WORK REQUIRED
Without the pictures, reproduce the records that follow exactly.

MATERIAL TO PROCESS
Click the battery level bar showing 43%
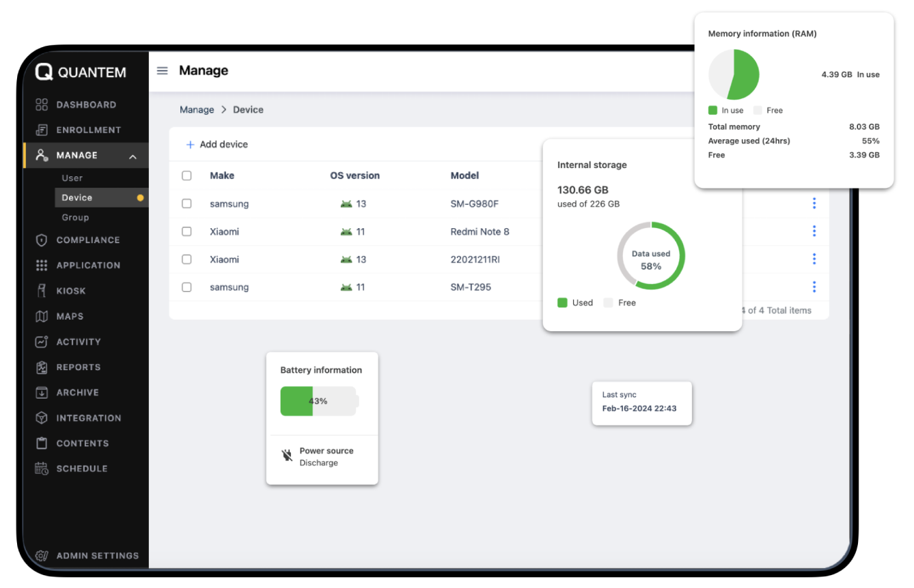This screenshot has width=914, height=588. pyautogui.click(x=318, y=402)
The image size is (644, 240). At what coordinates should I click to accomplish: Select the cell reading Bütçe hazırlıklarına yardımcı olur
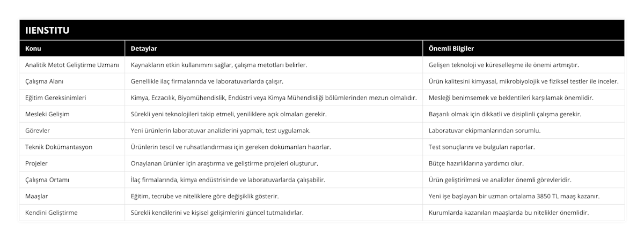(x=476, y=163)
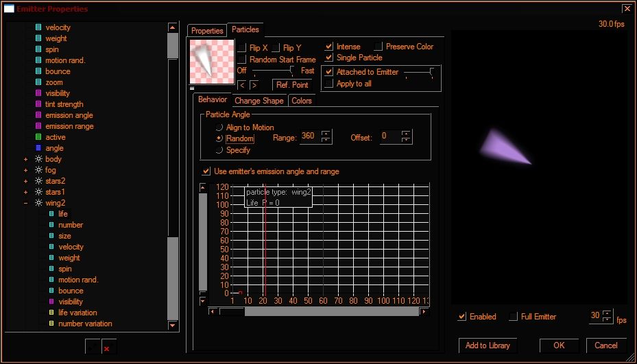637x364 pixels.
Task: Expand the stars1 tree node
Action: click(x=25, y=192)
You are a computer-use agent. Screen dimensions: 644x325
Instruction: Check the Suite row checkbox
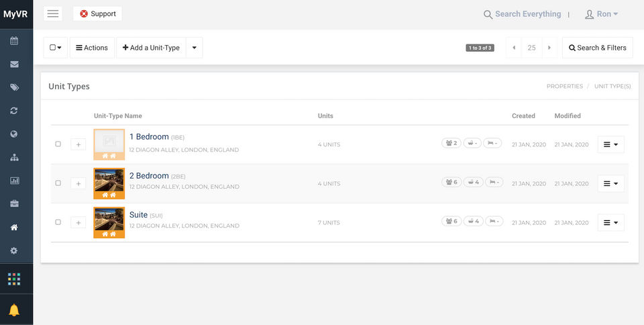click(58, 222)
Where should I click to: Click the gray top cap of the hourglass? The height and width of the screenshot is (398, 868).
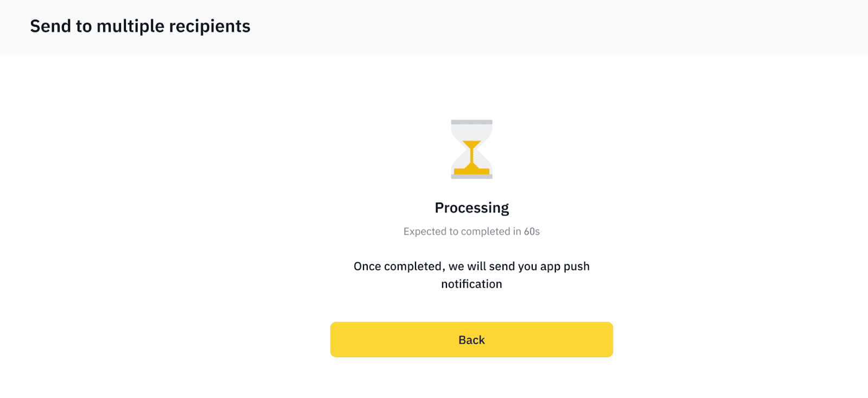[471, 122]
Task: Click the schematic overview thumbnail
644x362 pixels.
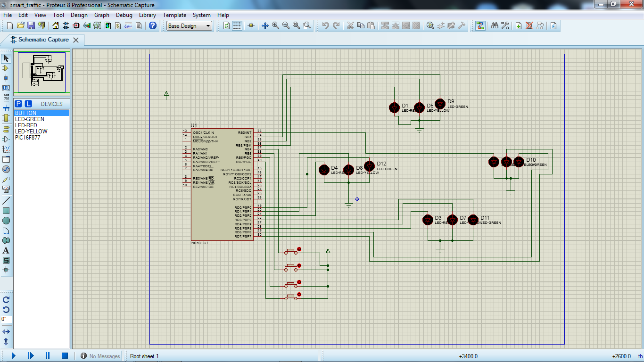Action: (42, 72)
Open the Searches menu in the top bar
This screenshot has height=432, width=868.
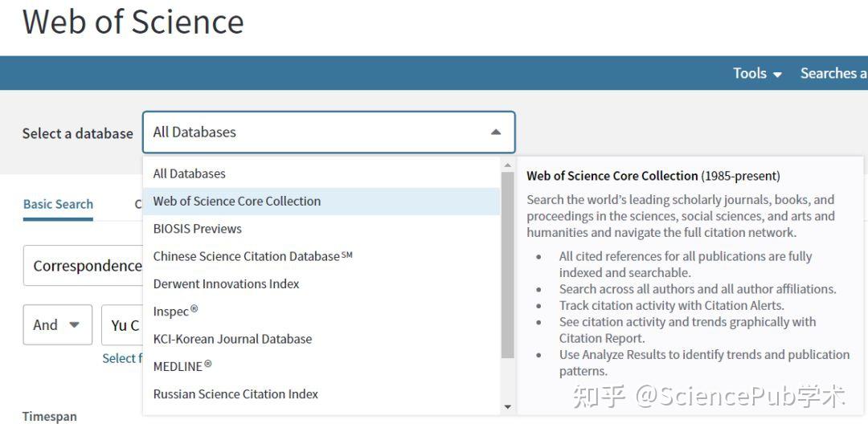(833, 73)
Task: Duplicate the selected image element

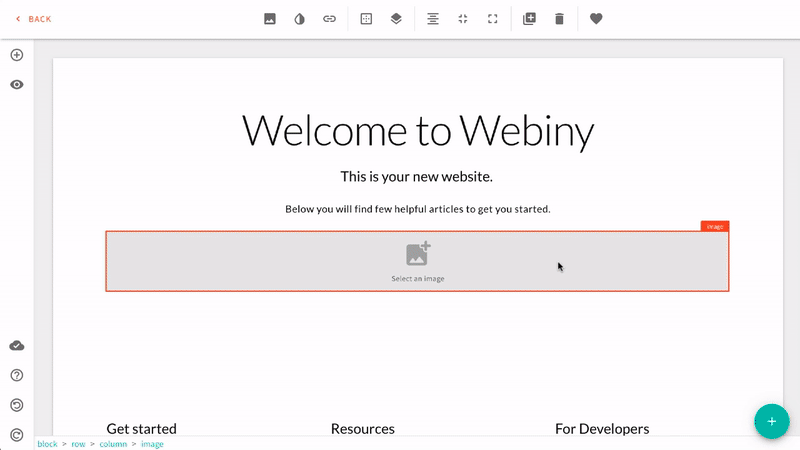Action: 530,19
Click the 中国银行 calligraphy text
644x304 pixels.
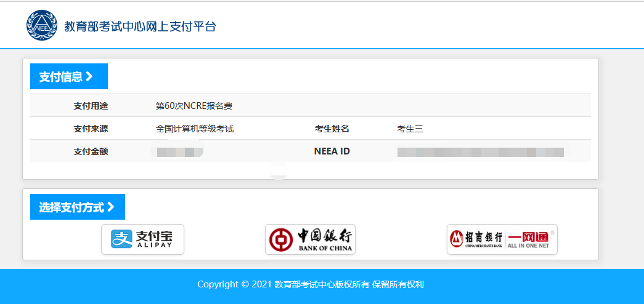325,236
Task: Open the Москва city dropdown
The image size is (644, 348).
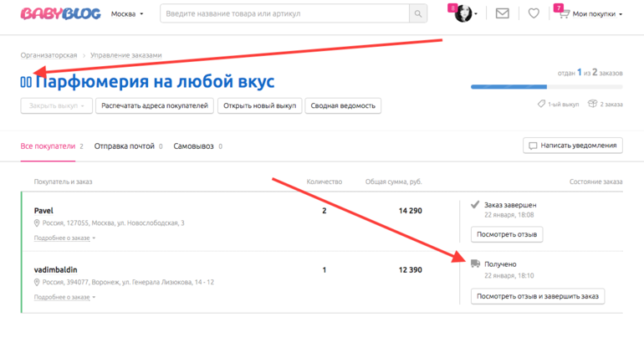Action: tap(127, 14)
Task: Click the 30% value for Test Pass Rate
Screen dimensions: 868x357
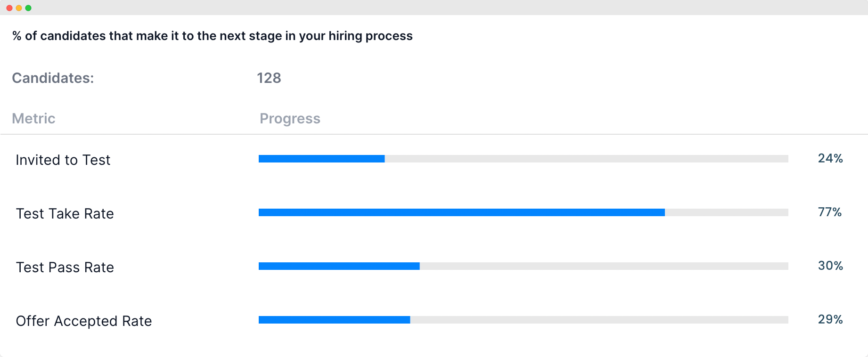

EXERCISE RESPONSE
Click the battery level bar showing 43%
This screenshot has width=914, height=588. pyautogui.click(x=318, y=402)
The image size is (644, 240). At what coordinates should I click to accomplish: Select the cell reading Bütçe hazırlıklarına yardımcı olur
(x=476, y=163)
637x364 pixels.
Task: Expand the stars1 tree node
Action: click(x=25, y=192)
You are a computer-use agent. Screen dimensions: 644x325
Instruction: Check the Suite row checkbox
click(58, 222)
Where should I click to: Click the gray top cap of the hourglass? The height and width of the screenshot is (398, 868).
[471, 122]
Task: Click the schematic overview thumbnail
644x362 pixels.
Action: (42, 72)
Open the Searches menu in the top bar
This screenshot has height=432, width=868.
(833, 73)
Task: Duplicate the selected image element

Action: 530,19
Click the 中国银行 calligraphy text
644x304 pixels.
325,236
Task: Open the Москва city dropdown
The image size is (644, 348).
Action: tap(127, 14)
Task: Click the 30% value for Test Pass Rate
Screen dimensions: 868x357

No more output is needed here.